- Opening Delimiter -
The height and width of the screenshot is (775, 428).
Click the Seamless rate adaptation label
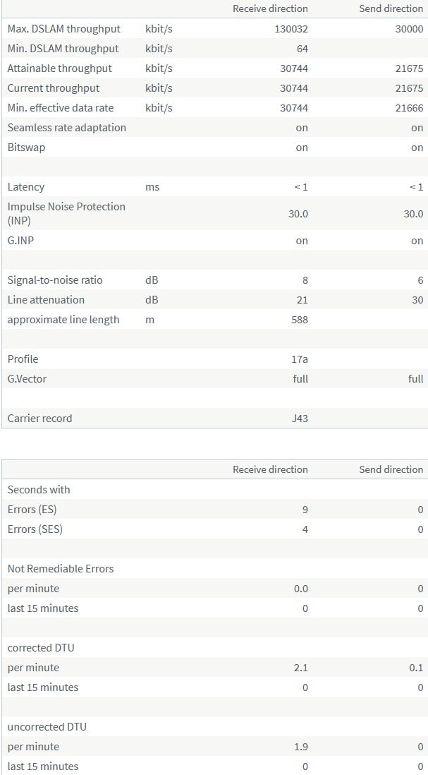point(67,128)
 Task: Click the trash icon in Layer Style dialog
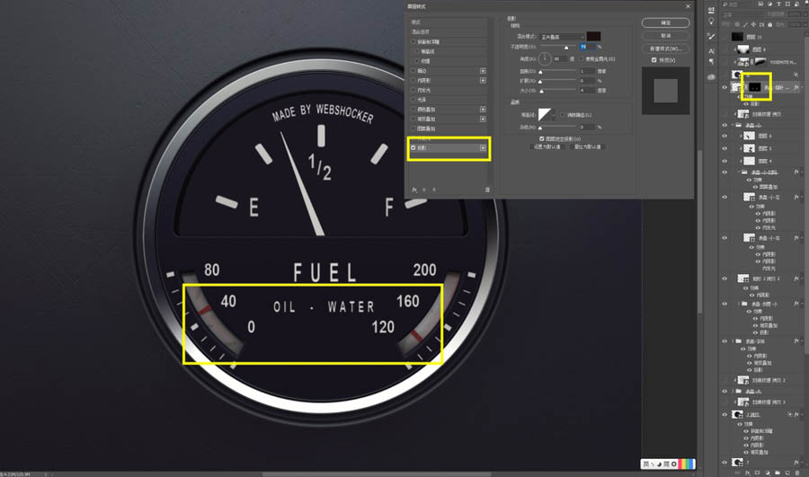[x=487, y=190]
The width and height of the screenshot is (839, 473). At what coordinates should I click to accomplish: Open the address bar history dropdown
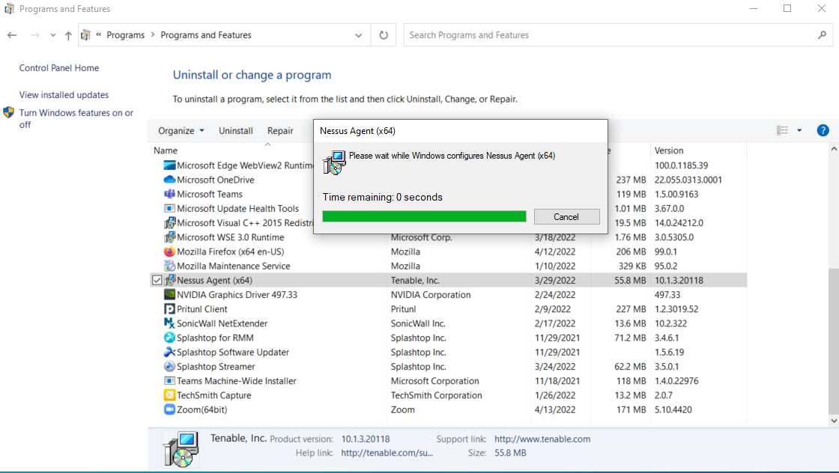[358, 34]
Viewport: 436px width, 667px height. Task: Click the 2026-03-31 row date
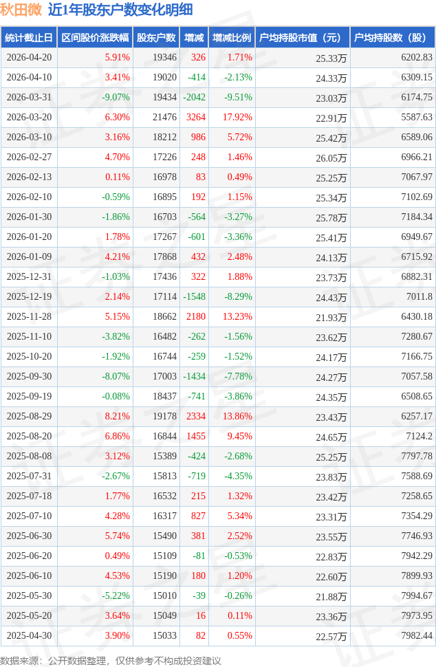[29, 98]
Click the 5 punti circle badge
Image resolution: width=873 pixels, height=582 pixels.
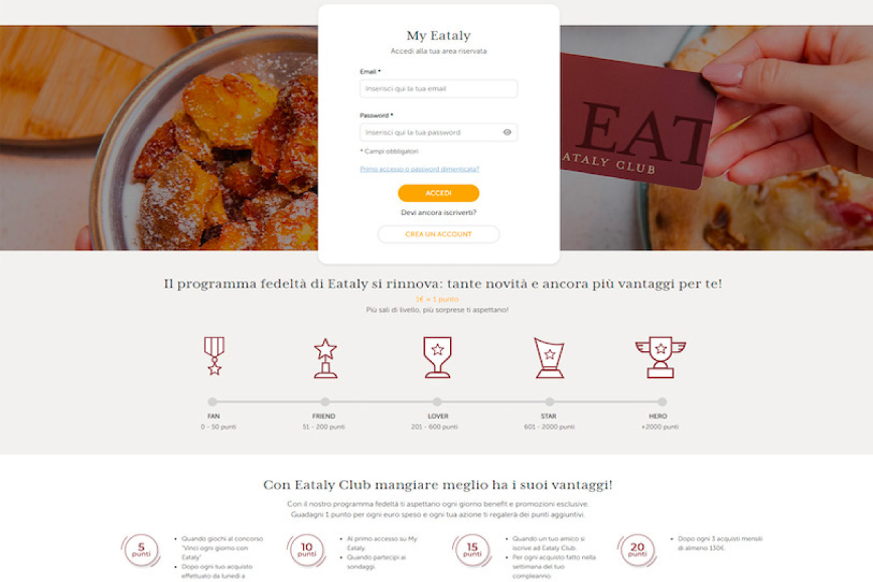pos(141,550)
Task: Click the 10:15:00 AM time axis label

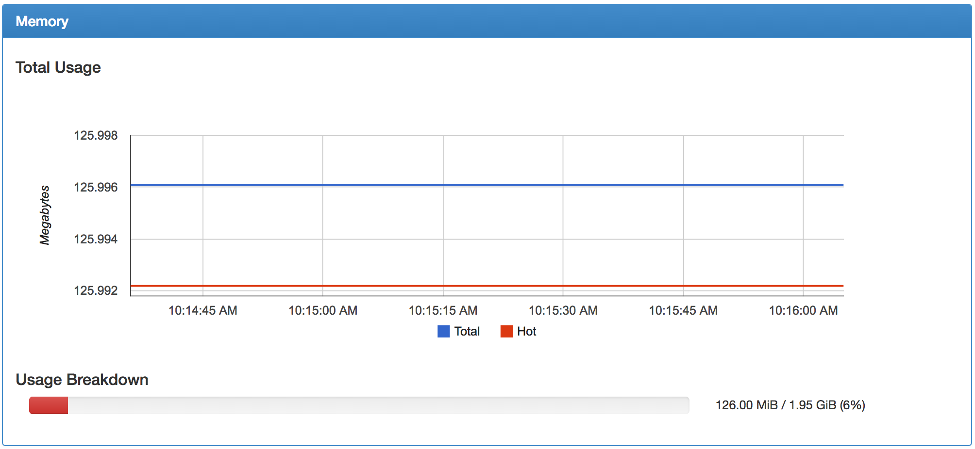Action: coord(323,310)
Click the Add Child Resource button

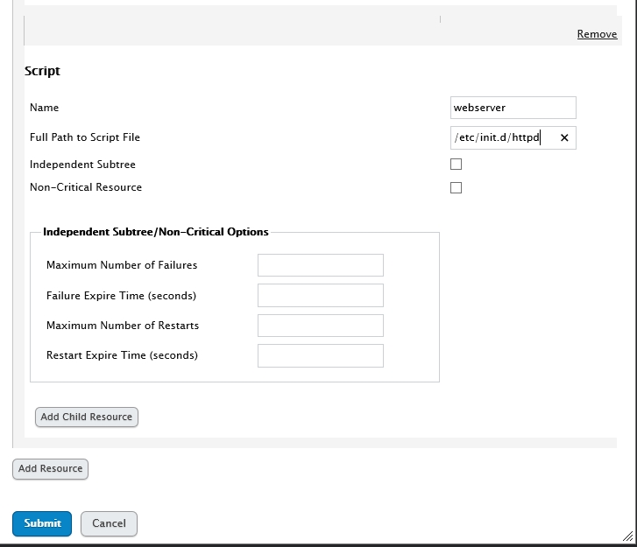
- Closing Delimiter -
- **What to do**: From first line to last, return the records verbatim without their pictures.

- **Exercise output**:
The height and width of the screenshot is (775, 428).
Click the Seamless rate adaptation label
point(67,128)
 Task: Click the trash icon in Layer Style dialog
[x=487, y=190]
The width and height of the screenshot is (839, 473). At what coordinates should I click to accomplish: Open the address bar history dropdown
[358, 34]
Viewport: 436px width, 667px height. Task: Click the 2026-03-31 row date
[29, 98]
Click the 5 punti circle badge
Image resolution: width=873 pixels, height=582 pixels.
pos(141,550)
Task: Click the 10:15:00 AM time axis label

Action: coord(323,310)
Click the Add Child Resource button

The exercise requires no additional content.